British market reformer urges end to quarterly company reports

British government adviser says the practice leads to focus on short-term profits while deals that bring long-term growth are neglected

PUBLISHED : Tuesday, 09 April, 2013, 12:00am
UPDATED : Tuesday, 09 April, 2013, 4:40am

A British government-appointed reformer wants to see mandatory quarterly reporting for companies abolished to stop "a culture of short-termism".

Professor John Kay, who was asked to chair the review of British equity markets, has proposed the scrapping of mandatory quarterly reporting.

Mandatory quarterly reporting should be gotten rid of because such a requirement has led executives of companies to focus on producing earnings on a three-month basis
Professor John Kay

"Mandatory quarterly reporting should be gotten rid of because such a requirement has led executives of companies to focus on producing earnings on a three-month basis," Kay told a lunch meeting in Hong Kong hosted by the Chamber of Hong Kong Listed Companies.

He said quarterly reporting, together with the current executive pay structure in the form of bonuses linked to profitability, had led the management to focus excessively on producing short-term profits by making some unnecessary deals while neglecting profit that might bring long-term growth of the companies.

"Company executives should be paid by salary only," Kay said.
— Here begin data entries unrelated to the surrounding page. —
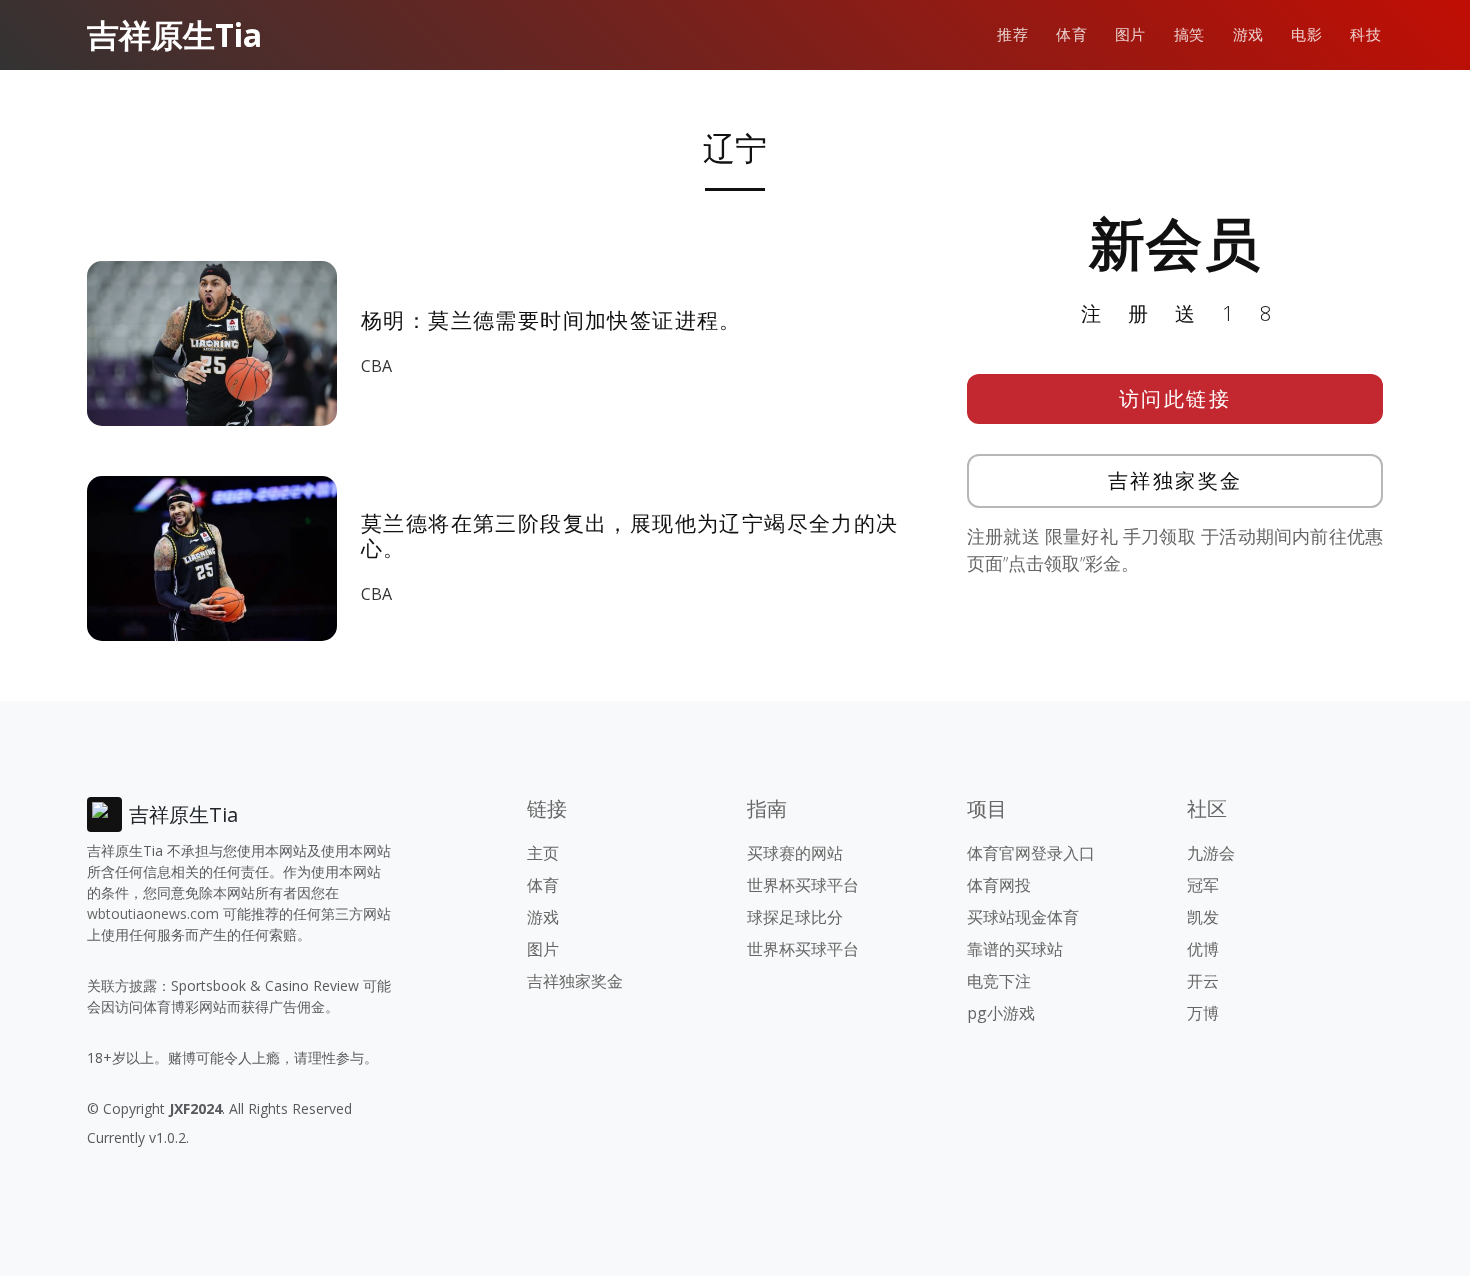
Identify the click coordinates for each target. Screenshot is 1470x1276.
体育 (1071, 34)
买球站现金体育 (1023, 917)
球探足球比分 (795, 917)
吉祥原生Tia (174, 34)
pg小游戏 (1001, 1013)
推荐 (1012, 34)
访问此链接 (1175, 398)
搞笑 (1189, 34)
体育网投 (999, 885)
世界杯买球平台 (803, 885)
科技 (1365, 34)
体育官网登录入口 (1031, 853)
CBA (376, 366)
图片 (1130, 34)
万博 (1203, 1013)
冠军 (1203, 885)
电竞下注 (999, 981)
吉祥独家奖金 (1175, 480)
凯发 (1203, 917)
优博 (1203, 949)
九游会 (1211, 853)
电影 (1306, 34)
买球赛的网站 (795, 853)
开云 (1203, 981)
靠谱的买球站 (1015, 949)
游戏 (1248, 34)
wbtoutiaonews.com (153, 913)
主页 (543, 853)
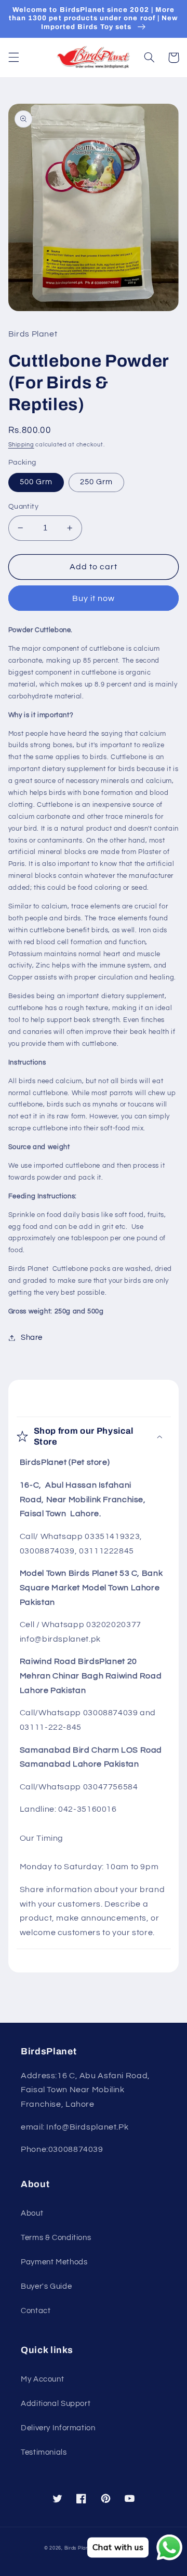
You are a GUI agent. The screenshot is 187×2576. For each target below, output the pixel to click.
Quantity (23, 506)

If a bonus was paid, it should be in the form of shares that the executives could only sell after their retirement, he said.

He also recommended a change in rules to allow shareholders to vote on executive pay.

Kay said for investors, "the quality of the information is more important than quantity or frequency".

The British government is working with its counterparts in the European Union to study how to implement Kay's proposals.

Mandatory quarterly reporting, a requirement widely imposed in the United States, Singapore, mainland China and many European countries, has long been seen as good corporate governance practice because it gives frequent financial updates to investors.

Britain's quarterly reporting works differently as it allows companies to give only management updates and not figures in the first and third quarters between announcement of half-year and annual results.

In Hong Kong, main-board companies only report results every six months. The city is also among the few advanced markets not to have any format of quarterly reporting.

The stock exchange has gone through two rounds of consultations on quarterly reporting in the past 10 years but failed to introduce the rules as many companies fear it would add costs and lead them to chase short-term profits.

Patrick Rozario, a director and head of risk advisory services at accounting firm BDO, however, said quarterly reporting would be useful for investors.

"Some companies do not have many announcements between their interim and annual results. It would be important for investors to have more frequent updated information to decide if they want to invest in the companies," Rozario said.